I had to find my own path while going to college. The transition to adulthood wasn’t easy. Yet, there was hope. Despite commuting two and a half hours from home and taking loads of medications during my first year at UC San Diego, I made it through.
I had a hard time managing my budget during my freshman year of college. I would go to Panda Express every day and thoroughly enjoyed eating out. Because I kept using my finances in this way, I was encouraged by my social worker to let my foster parents manage my finances while I just focused on school. I was in extended foster care at the time and still had a year left to go.
By the time I reached my sophomore year of college, I moved on campus. My foster parents took advantage of me financially with the extended foster care funds and committed fraud by keeping those checks every month while I was away at school. It was close to $10,000 in stolen funds. They were sentenced to three years of probation with special visitations from the investigators. But, they didn’t lose their license nor did they have to pay the money back. I got disconnected from them and most of the adopted siblings in the home while I was subsequently hospitalized and struggling with school. I was also academically disqualified because I was not excelling academically.

• **TO DO**
A. In the foster care account, what sentence did the foster parents receive?
B. Translate this sentence from the foster care account into Spanish: "I had a hard time managing my budget during my freshman year of college."

Saved data entries
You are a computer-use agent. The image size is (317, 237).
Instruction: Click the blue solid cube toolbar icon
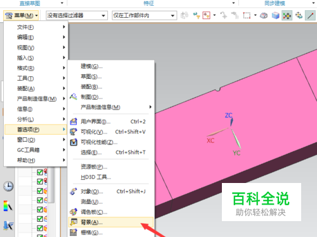275,15
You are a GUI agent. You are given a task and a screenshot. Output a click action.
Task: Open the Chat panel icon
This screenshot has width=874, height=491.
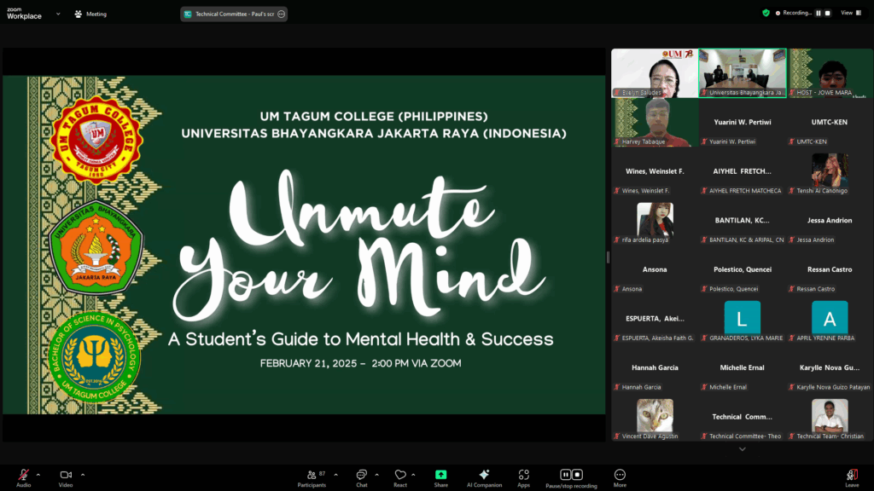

• **RESPONSES IN ORDER**
A. Three years of probation with special visitations from the investigators.

B. Me costó mucho administrar mi presupuesto durante mi primer año de universidad.